Stochastic Gross-Pitaevskii theory for a spin-1 Bose gas: Application to superfluidity in two dimensions

TL;DR

This paper introduces a stochastic Gross-Pitaevskii framework for spin-1 Bose gases, analyzing equilibrium phases and superfluid behavior in two dimensions, including a novel phase with independent mass and spin superflows.

Contribution

It develops a stochastic projected Gross-Pitaevskii equation for spin-1 gases and identifies a new superfluid phase with independent mass and spin superflows.

Findings

Identification of three superfluid phases, including a novel phase with independent mass and spin superflows.

Finite-temperature phase diagram for ferromagnetic spin-1 Bose gas.

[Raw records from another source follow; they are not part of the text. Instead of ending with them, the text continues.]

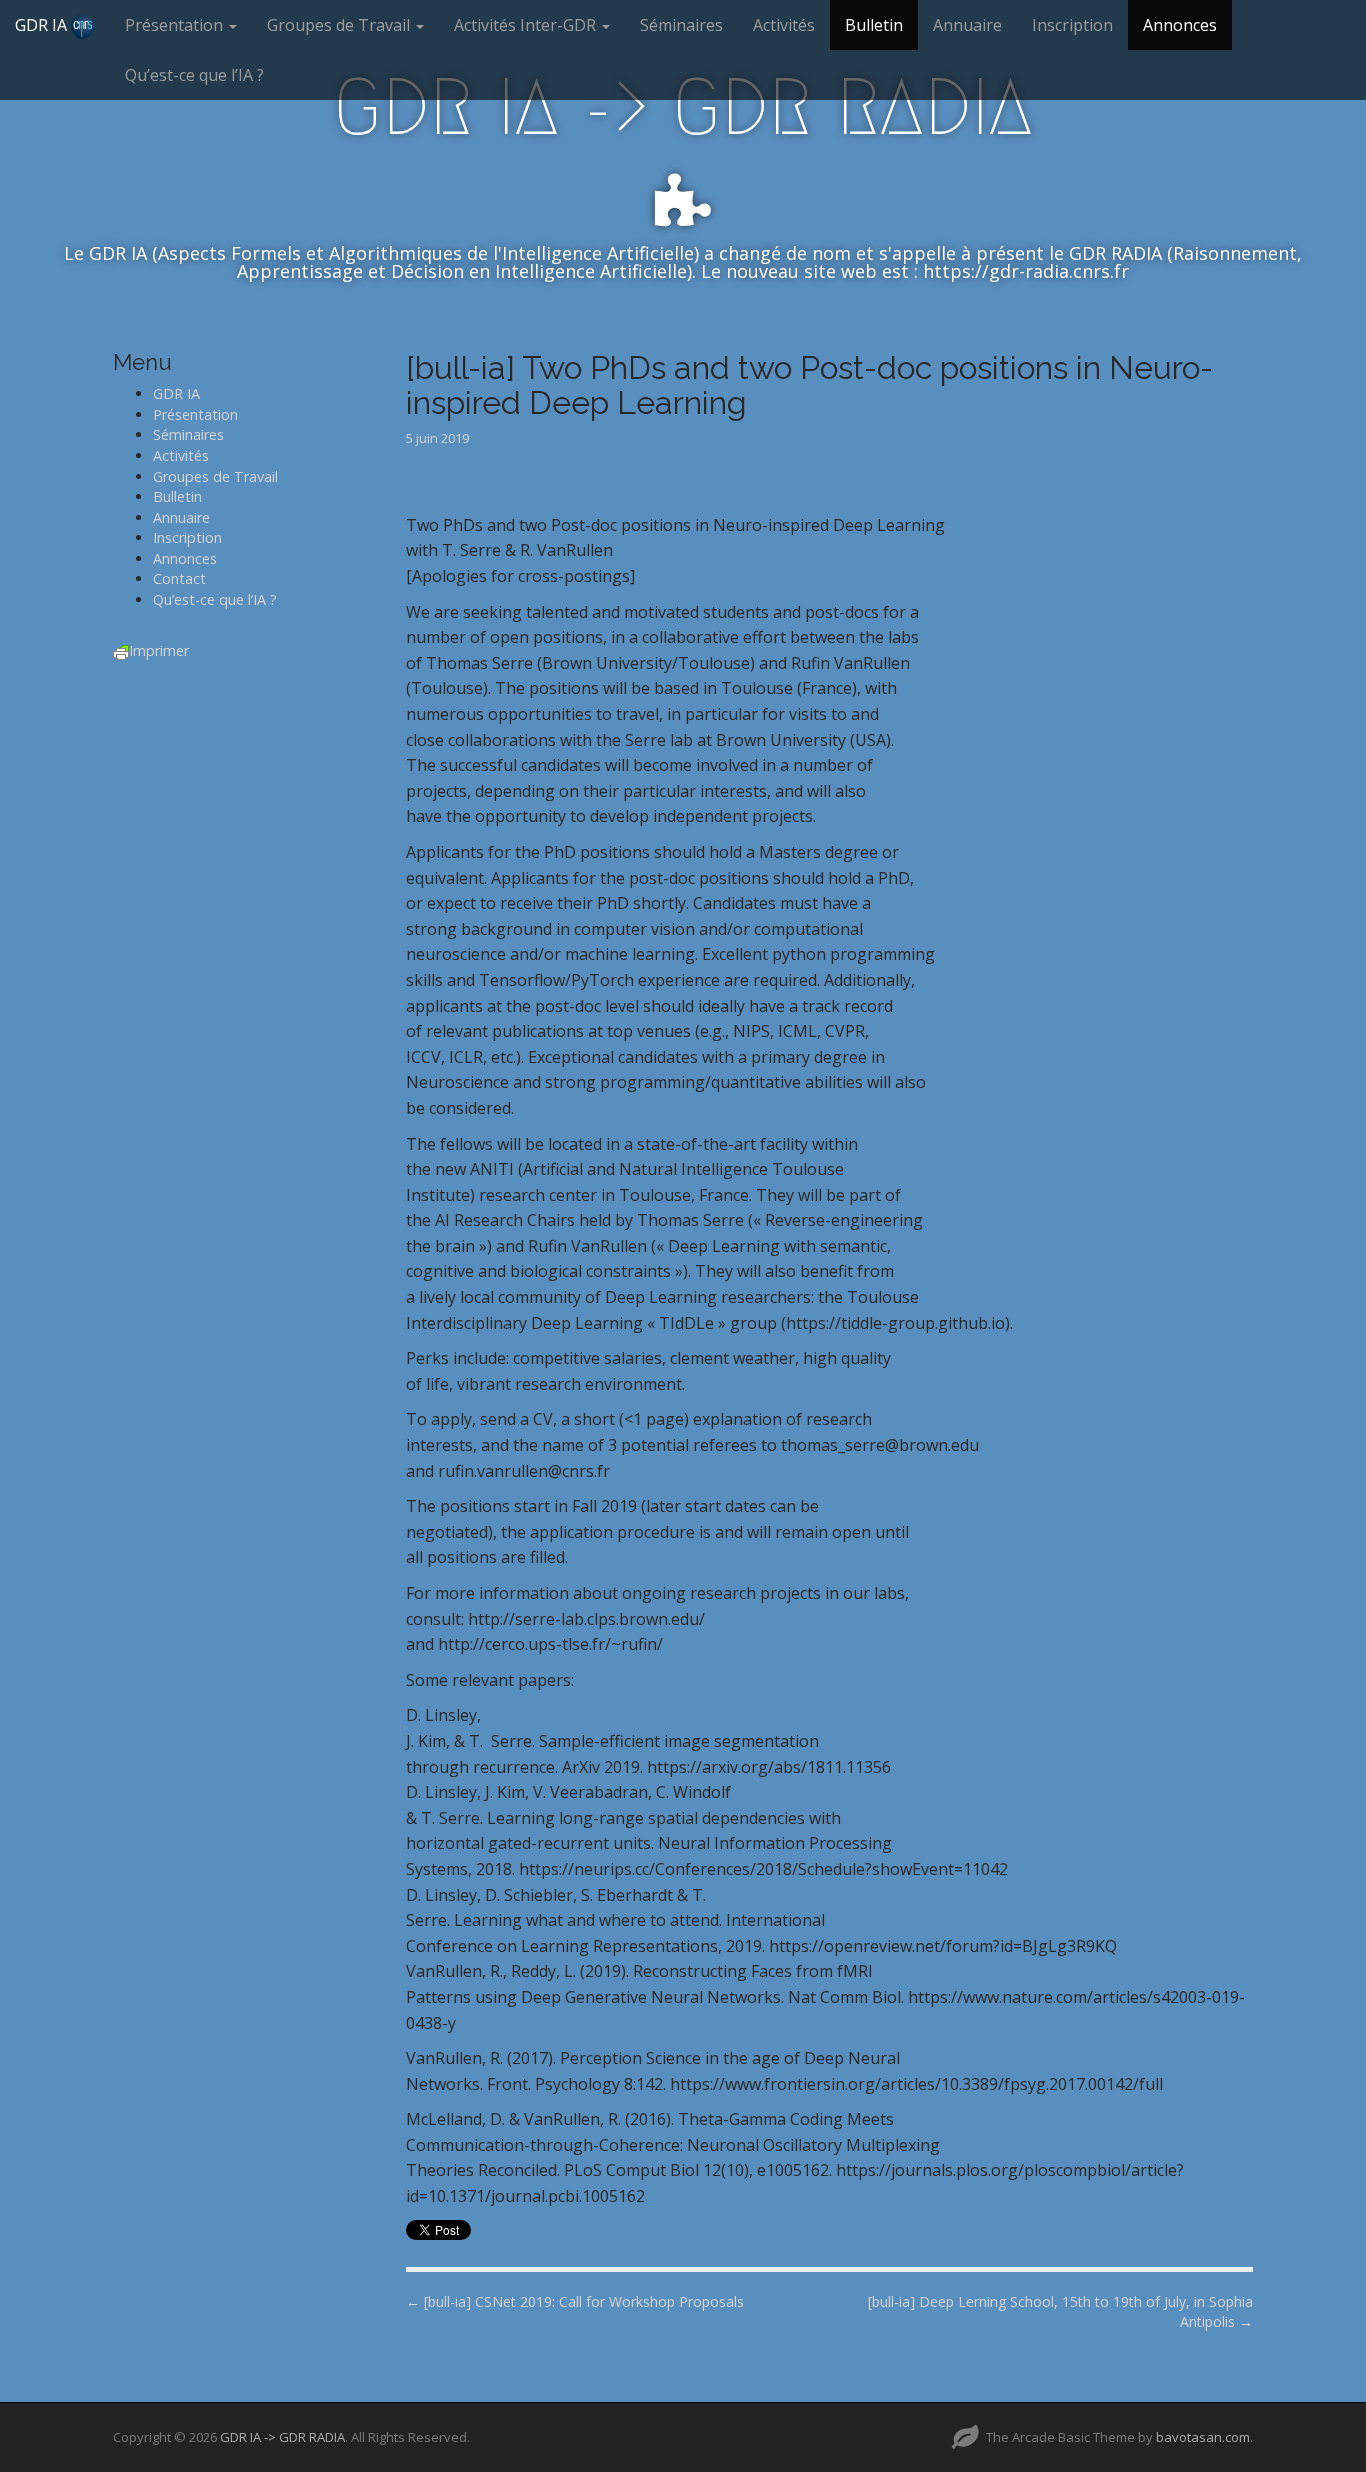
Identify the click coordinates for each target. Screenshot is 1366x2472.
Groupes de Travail (340, 25)
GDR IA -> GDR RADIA (683, 107)
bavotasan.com (1203, 2437)
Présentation (176, 25)
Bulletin (874, 25)
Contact (179, 578)
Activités (784, 25)
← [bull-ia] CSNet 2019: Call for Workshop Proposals (575, 2301)
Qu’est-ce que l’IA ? (194, 75)
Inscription (1072, 25)
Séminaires (681, 25)
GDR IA (43, 25)
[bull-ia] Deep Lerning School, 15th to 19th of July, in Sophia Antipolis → (1060, 2311)
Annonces (1180, 25)
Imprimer (159, 650)
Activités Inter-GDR (527, 25)
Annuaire (967, 25)
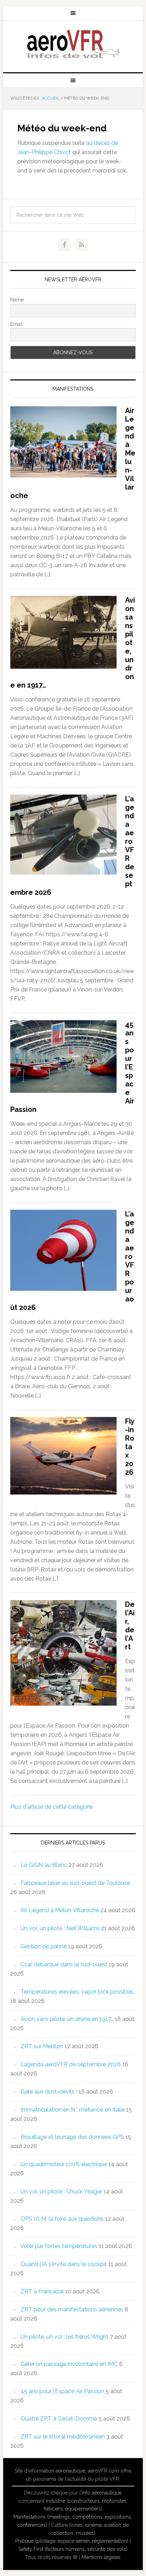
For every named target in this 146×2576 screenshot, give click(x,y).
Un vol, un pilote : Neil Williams (60, 1928)
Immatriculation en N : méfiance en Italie (73, 2109)
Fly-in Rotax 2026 (130, 1446)
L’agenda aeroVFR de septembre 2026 (71, 2064)
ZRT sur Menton (42, 2046)
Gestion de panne (44, 1946)
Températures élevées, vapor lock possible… (78, 1991)
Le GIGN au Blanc (44, 1865)
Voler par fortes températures (58, 2246)
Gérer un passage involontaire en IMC (69, 2364)
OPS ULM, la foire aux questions (62, 2218)
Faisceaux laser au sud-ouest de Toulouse (75, 1883)
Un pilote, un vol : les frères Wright (64, 2336)
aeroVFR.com (103, 2471)
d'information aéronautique (54, 2471)
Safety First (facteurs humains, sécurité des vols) (73, 2549)
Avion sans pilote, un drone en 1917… (67, 2019)
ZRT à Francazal (42, 2291)
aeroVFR (73, 44)
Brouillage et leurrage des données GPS (72, 2137)
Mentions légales (101, 2557)
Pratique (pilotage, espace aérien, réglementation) (71, 2541)
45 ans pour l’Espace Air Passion (62, 2391)
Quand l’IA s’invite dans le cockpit (64, 2264)
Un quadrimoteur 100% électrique (64, 2164)
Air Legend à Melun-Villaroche (60, 1910)
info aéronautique (102, 2493)
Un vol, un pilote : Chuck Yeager (61, 2191)
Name (17, 300)
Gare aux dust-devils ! (49, 2091)
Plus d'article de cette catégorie (51, 1806)
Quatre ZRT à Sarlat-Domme (59, 2418)
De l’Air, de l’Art (130, 1625)
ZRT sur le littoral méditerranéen (63, 2436)
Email (16, 324)
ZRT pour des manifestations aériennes (72, 2309)
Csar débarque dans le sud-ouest (64, 1964)
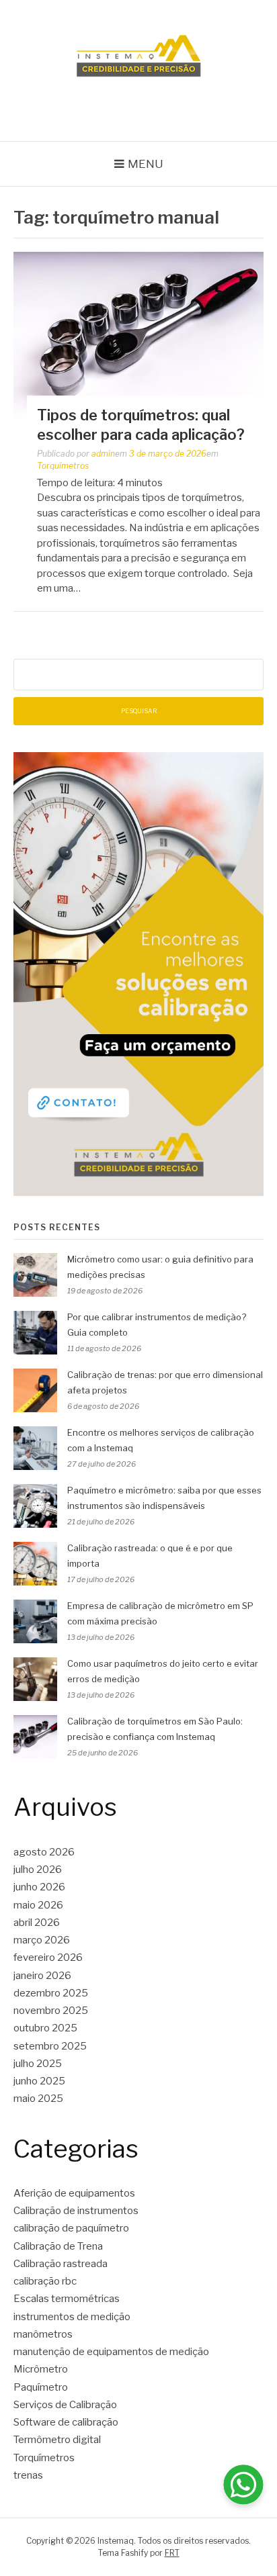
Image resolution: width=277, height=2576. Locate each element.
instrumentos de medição (71, 2317)
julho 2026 (37, 1870)
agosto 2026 (44, 1852)
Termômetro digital (57, 2440)
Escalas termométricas (66, 2299)
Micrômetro (40, 2369)
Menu (145, 164)
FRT (172, 2553)
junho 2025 (39, 2081)
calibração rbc (45, 2281)
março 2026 (41, 1940)
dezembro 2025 (50, 1993)
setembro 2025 (50, 2046)
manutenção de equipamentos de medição (111, 2352)
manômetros (43, 2334)
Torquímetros (63, 466)
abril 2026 (36, 1923)
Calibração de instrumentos (75, 2211)
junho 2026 (39, 1887)
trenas (28, 2475)
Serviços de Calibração (65, 2405)
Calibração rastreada (60, 2264)
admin (103, 454)
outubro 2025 (45, 2028)
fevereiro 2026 (48, 1957)
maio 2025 (38, 2098)
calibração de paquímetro (71, 2228)
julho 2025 (37, 2064)
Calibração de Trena (58, 2246)
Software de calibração (65, 2422)
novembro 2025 (50, 2011)
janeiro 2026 (42, 1976)
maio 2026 (38, 1905)
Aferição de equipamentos (74, 2193)
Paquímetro (40, 2387)
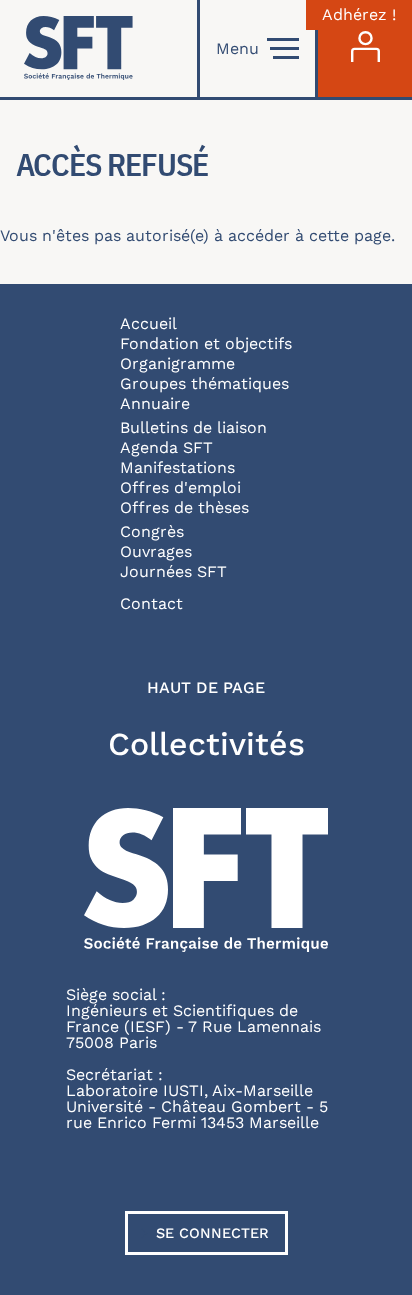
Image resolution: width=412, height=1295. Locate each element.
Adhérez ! (359, 15)
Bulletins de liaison (193, 427)
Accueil (148, 323)
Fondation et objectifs (206, 343)
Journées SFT (173, 571)
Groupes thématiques (204, 383)
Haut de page (206, 688)
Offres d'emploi (180, 487)
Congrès (152, 531)
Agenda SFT (166, 447)
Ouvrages (156, 551)
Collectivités (206, 744)
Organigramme (177, 363)
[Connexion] (365, 48)
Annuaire (155, 403)
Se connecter (212, 1233)
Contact (151, 603)
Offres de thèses (184, 507)
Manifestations (177, 467)
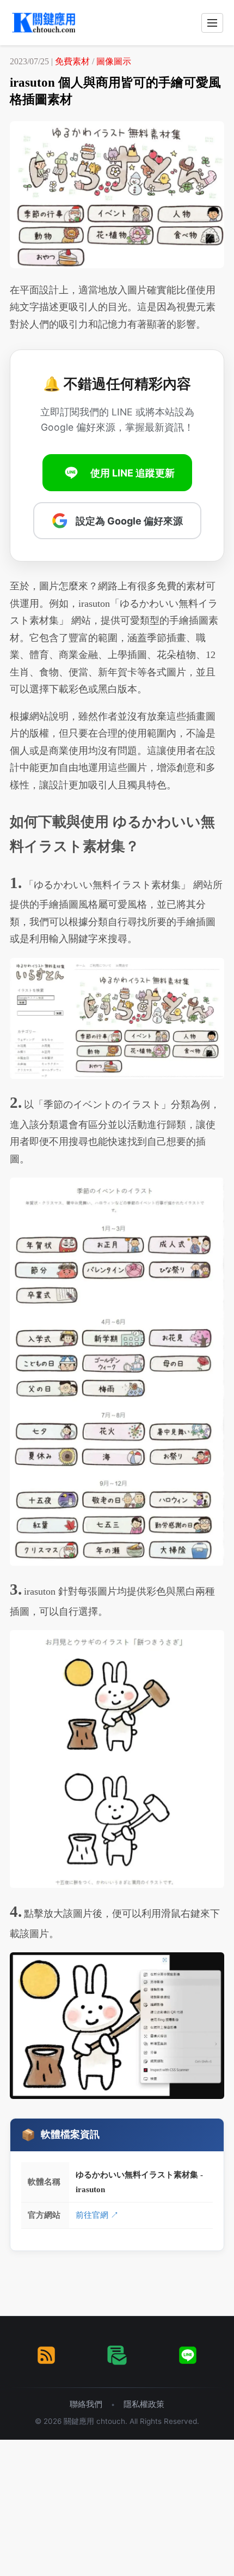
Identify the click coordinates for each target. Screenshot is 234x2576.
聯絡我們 (86, 2404)
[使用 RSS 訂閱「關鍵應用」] (46, 2355)
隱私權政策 (144, 2404)
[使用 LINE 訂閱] (187, 2355)
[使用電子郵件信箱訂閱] (117, 2355)
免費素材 (72, 61)
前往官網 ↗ (97, 2214)
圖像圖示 (113, 61)
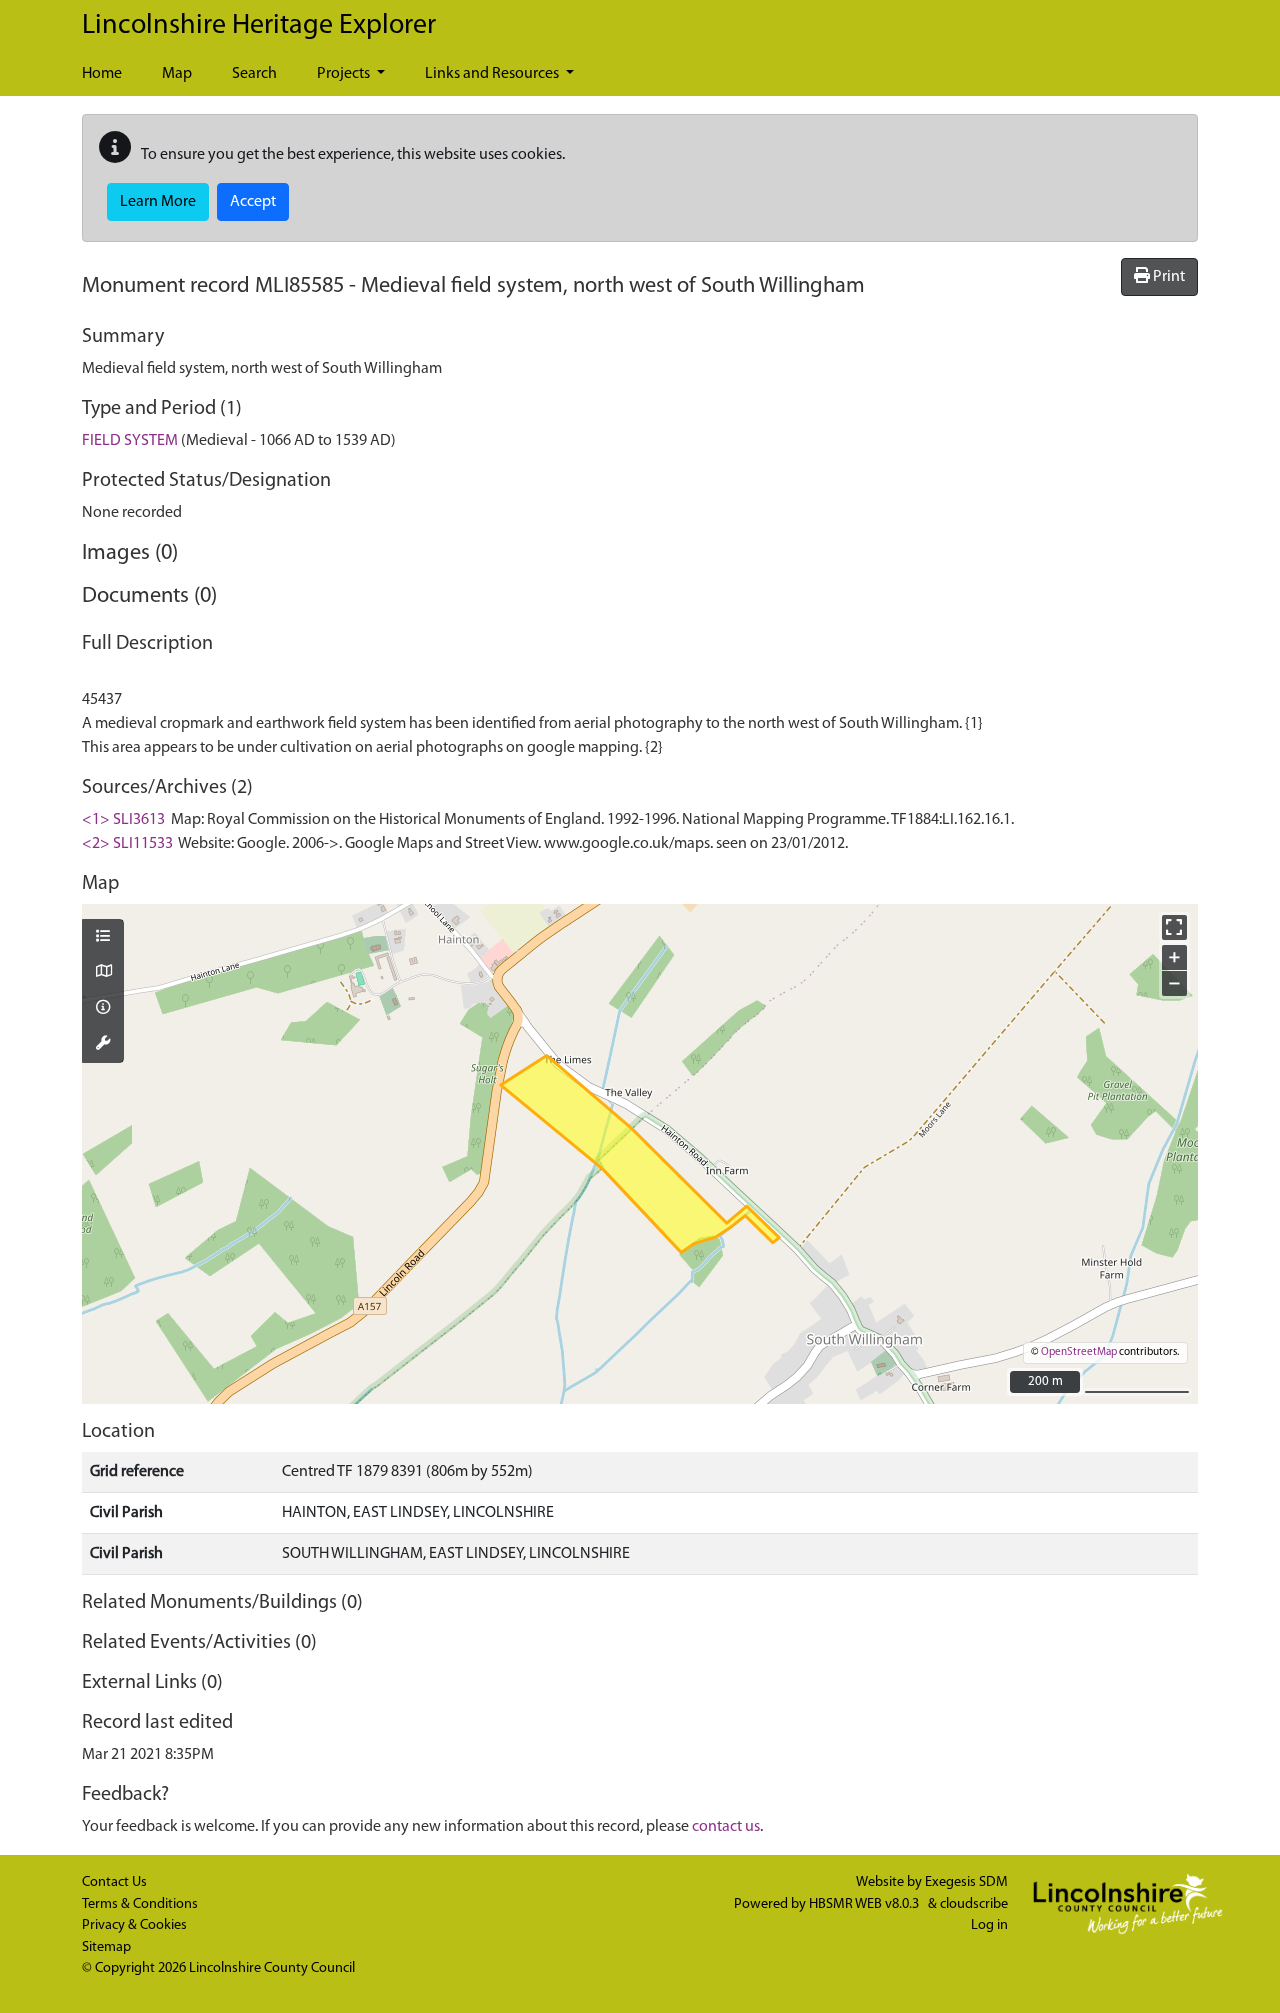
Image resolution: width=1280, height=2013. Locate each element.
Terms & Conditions (140, 1904)
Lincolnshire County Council (272, 1968)
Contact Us (114, 1882)
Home (102, 74)
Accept (253, 202)
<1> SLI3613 (123, 820)
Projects (345, 74)
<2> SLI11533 (127, 844)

Characterization of phase transitions via vortex unbinding and spin-component densities.

Abstract

This paper develops and implements the stochastic projected Gross-Pitaevskii equation for spin-1 Bose gases, addressing key considerations for numerical simulations. As an application of the theory we explore equilibrium phases in a two-dimensional spin-1 gas, where quasi-long-range order emerges via a Berezinskii-Kosterlitz-Thouless transition. Our analysis includes definition of superfluid densities for both mass and spin degrees of freedom, in a manner suitable for implementation within a stochastic projected Gross-Pitaevskii equation simulation. We present a finite-temperature phase diagram for the ferromagnetic spin-1 Bose gas and identify three distinct superfluid phases: two exhibiting conventional Berezinskii-Kosterlitz-Thouless-like behavior and a novel phase that simultaneously supports independent mass and spin superflows. As temperature increases, the stability region of this novel phase shrinks. We provide characterization of the phase transitions through consideration of the spin-component densities and the unbinding of multiple types of vortices. This work provides a foundation for further studies of nonequilibrium and finite-temperature phenomena in spinor Bose gases.